New Zimbabwe.com

Unions says bank auctioning retrenched employees’ properties over unpaid mortgage

BancABC has reportedly auctioned property belonging to a former worker who was retrenched following the infamous Chidyausiku judgment which gave employers the right to terminate contracts on notice.
Zimbabwe Banks and Allied Workers Union (ZIBAWU) General Secretary, Peter Mutasa, told New Zimbabwe.com that the bank was taking away all that the former workers had, including household utensils, a move he said was causing them maximum harm, especially in this winter period.
He said the affected workers had staff loans and their retrenchment packages were not enough to repay their mortgage, adding the bank was refusing to negotiate reasonable payment plans.
“The former employees are not yet employed and the bank has been refusing payment plans insisting that it wants the amount in full or a shorter repayment period. These demands are obviously out of reach of the majority of these unemployed workers who borrowed on the basis of continued employment,” he said.
Mutasa said one of the former employees lost all his property this Monday after the bank refused his $200 per month offer, insisting that he pays $500.
“The family is left in the cold without a blanket or any cooking utensils,” he said.
He said the union had approached the bank management, which referred them to their lawyers, Dube, Banda and Nzarayapenga Legal Practitioners.

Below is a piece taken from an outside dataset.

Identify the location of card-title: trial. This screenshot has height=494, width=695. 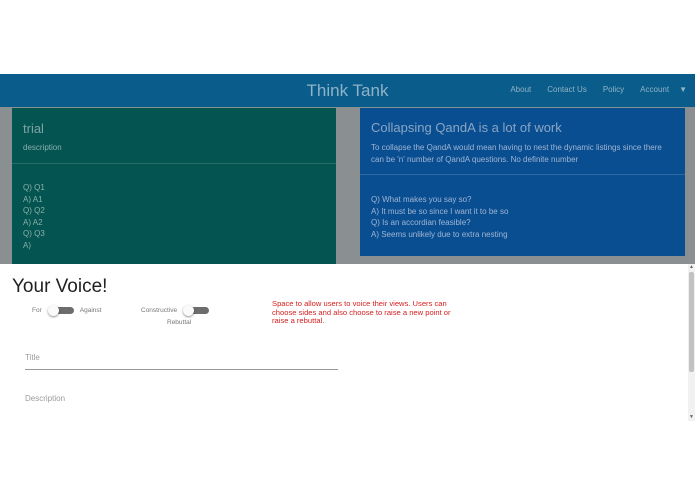
(34, 128).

“The lawyers, in turn are refusing to agree to terms preferring to get writs of execution and attaching property. They are obviously paid on commission and therefore are motivated to follow that route,” he said.
Mutasa said the union would embark on protests and demonstrations and will petition the responsible parliamentary portfolio committee.
“We need policy makers to appreciate the consequences of policies they make as well as put pressure on BancABC to stop this heartless exercise,” he said.
Efforts to contact Dube, Banda and Nzarayapenga Legal Practitioners were fruitless as their land lines were continuously busy.